### Assignment
Once the line containing "About Us (104, 2446)" is found in the records below, return it and each following line exactly, up to and including the line containing "Student Storage Durham (104, 2097)", and nothing else.

———

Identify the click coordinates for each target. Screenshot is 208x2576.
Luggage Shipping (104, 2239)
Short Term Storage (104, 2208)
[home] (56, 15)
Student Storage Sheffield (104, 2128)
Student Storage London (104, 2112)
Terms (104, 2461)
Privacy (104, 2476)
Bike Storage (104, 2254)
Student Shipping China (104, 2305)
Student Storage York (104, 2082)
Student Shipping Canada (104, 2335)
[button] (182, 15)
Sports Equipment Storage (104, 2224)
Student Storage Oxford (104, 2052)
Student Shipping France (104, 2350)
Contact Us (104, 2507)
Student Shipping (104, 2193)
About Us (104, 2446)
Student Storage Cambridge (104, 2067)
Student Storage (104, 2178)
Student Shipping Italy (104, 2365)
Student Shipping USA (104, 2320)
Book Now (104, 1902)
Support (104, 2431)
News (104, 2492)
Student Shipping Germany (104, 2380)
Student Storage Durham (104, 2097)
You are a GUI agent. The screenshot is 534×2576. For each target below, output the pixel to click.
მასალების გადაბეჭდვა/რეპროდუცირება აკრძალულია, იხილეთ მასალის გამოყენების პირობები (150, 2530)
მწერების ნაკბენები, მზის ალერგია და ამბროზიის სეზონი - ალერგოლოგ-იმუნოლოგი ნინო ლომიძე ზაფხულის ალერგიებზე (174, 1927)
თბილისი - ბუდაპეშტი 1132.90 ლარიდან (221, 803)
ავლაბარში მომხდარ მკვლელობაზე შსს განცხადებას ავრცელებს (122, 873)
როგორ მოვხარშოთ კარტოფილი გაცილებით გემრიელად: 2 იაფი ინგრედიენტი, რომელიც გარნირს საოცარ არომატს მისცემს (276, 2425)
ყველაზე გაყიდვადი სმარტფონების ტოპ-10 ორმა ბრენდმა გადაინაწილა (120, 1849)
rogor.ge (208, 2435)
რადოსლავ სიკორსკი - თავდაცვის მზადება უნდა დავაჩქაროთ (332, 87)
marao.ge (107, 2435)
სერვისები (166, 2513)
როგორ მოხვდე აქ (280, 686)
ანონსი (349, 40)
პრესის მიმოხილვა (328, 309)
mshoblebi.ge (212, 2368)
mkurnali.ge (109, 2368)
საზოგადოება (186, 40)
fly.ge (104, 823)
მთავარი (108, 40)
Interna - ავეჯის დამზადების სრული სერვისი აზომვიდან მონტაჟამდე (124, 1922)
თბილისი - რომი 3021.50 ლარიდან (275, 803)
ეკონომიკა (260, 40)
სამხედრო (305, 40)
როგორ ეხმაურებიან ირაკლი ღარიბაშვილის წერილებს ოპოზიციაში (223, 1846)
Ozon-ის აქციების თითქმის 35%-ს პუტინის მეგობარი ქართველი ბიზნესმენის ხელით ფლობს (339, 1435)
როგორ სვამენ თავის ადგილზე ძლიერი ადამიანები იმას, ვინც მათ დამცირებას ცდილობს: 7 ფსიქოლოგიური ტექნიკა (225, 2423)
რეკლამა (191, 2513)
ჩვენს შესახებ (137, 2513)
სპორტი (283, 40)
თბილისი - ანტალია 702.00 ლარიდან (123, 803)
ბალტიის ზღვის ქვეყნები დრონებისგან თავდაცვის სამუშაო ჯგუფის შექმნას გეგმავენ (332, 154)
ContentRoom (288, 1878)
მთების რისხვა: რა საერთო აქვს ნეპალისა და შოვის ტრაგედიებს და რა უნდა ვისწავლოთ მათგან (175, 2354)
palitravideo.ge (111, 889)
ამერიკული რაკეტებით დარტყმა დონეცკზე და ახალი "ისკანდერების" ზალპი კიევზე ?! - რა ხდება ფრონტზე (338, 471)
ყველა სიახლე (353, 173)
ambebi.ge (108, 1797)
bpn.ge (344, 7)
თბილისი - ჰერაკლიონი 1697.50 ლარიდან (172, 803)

———

### Solution to the problem
About Us (104, 2446)
Student Storage Cambridge (104, 2067)
Student Storage (104, 2178)
Student Shipping Italy (104, 2365)
Student Shipping USA (104, 2320)
Book Now (104, 1902)
Support (104, 2431)
News (104, 2492)
Student Shipping Germany (104, 2380)
Student Storage Durham (104, 2097)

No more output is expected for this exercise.